Extract provided:
_ _ _ _

# Macon to Pigeon Forge: Quickest Route?



## LTE (Jun 21, 2013)

Leaving in the afternoon so I want to get there asap.  Google maps shows 3 ways to go.  All times are right at 5 hours.

Route 1:
Take 75 north till I 40, then take RT 66 south.  Mileage is a little over 300.

Route 2:
Take 75 to 675, then to 285 , then 85,then to 985, which turns into RT23/441.  Go through Clayton, GA , into North Carolina and then cut over into Tennessee.  Mileage is 275.

Route 3:
Take 75 to Catersville, then follow RT411 almost into Sieverville, take a back road into Pigeon Forge.  Mile is about the same as route 2.

Have any of you recently made this trip or remember the actual time it took?


----------



## southernboy2147 (Jun 21, 2013)

never been there, but it took me about 7.5 hours to get from gray to nashville. I would assume about the same time, maybe 30 minutes longer due to the mountain roads


----------



## Lindseys Grandpa (Jun 21, 2013)

The times are all about the same on the routes shown. A lot depends on traffic getting through Atlanta. You need to be north of Atlanta no later than 3 and thats pushing it. If you hit rush hour add a hour.  Traffic in Knoxville can get pretty rough to. The route through Cherokee is shorter but the last 30 miles take a hour because you are driving through mountains. I like the 411 route personally.
 75 between Chattanooga and Knoxville only has 2 lanes and you will see aggressive driving that is downright scary there.


----------



## Arrow3 (Jun 21, 2013)

Get on 441 in Eatonton and it will take you all the way.


----------



## ryano (Jun 21, 2013)

The only thing bad about the 411 route is all the small towns with money hungry cops.

If you go that way, WATCH YOUR SPEED!  Especially through White Ga, Fairmount Ga and Benton TN.


----------



## K80Shooter (Jun 21, 2013)

Lindseys Grandpa said:


> *You need to be north of Atlanta no later than 3 and thats pushing it.* *If you hit rush hour add a hour. I have sat in traffic for way more than an hour at rush hour.*




If you are going anywhere near rush hour you might want to consider hwy 441, several small towns but no traffic jams.

_ _ _ _

Information shown:
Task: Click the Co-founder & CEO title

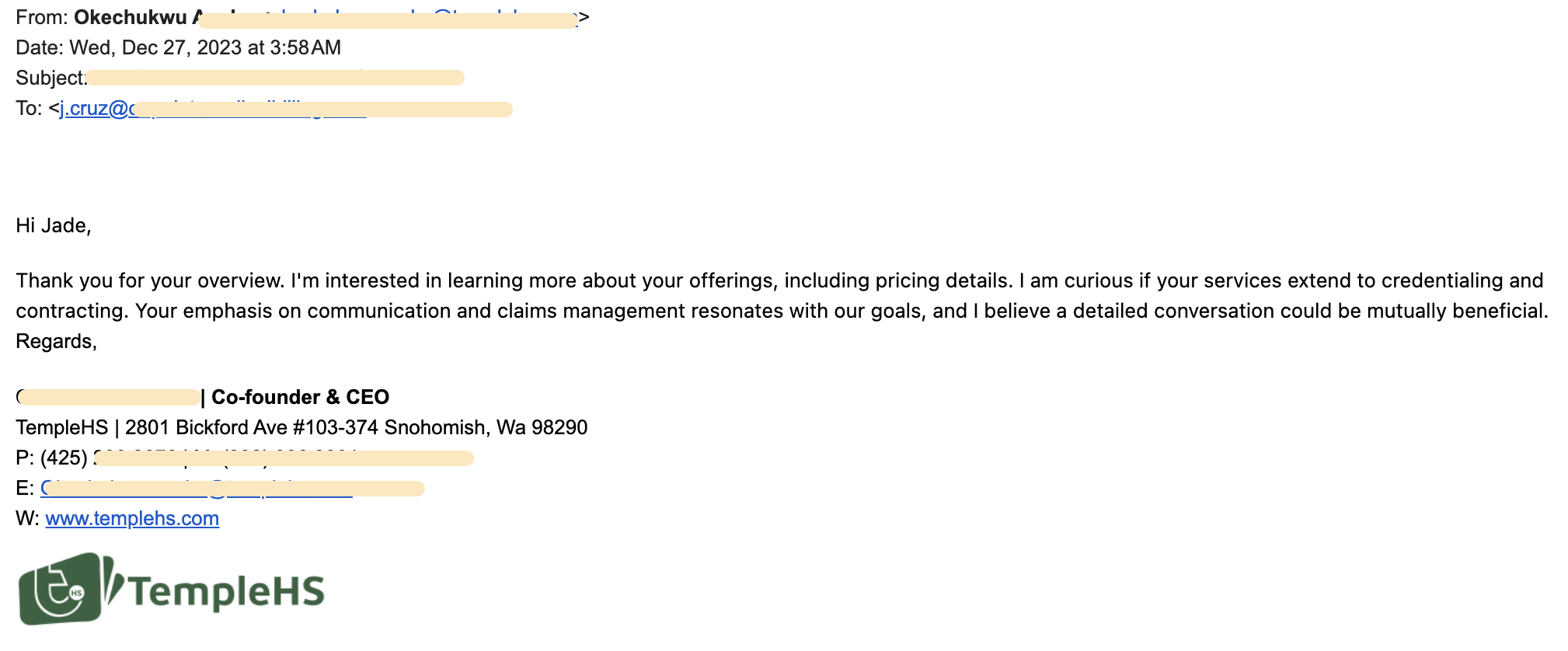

_ _ _ _

What you need to do:
(1) Answer these questions using the Macon to Pigeon Forge thread:
(a) What mileage does the original poster give for Route 2?
(b) According to Lindseys Grandpa, how many lanes does 75 have between Chattanooga and Knoxville?
(c) Which three towns does ryano name as places to watch your speed?
(2) From the Macon to Pigeon Forge thread, extract the passage starting at "Leaving in the" and ending at "Mileage is 275.".
The material plays no part in this work.

Exercise solutions:
(1)
(a) 275
(b) 2
(c) White Ga, Fairmount Ga and Benton TN

(2)
Leaving in the afternoon so I want to get there asap.  Google maps shows 3 ways to go.  All times are right at 5 hours.

Route 1:
Take 75 north till I 40, then take RT 66 south.  Mileage is a little over 300.

Route 2:
Take 75 to 675, then to 285 , then 85,then to 985, which turns into RT23/441.  Go through Clayton, GA , into North Carolina and then cut over into Tennessee.  Mileage is 275.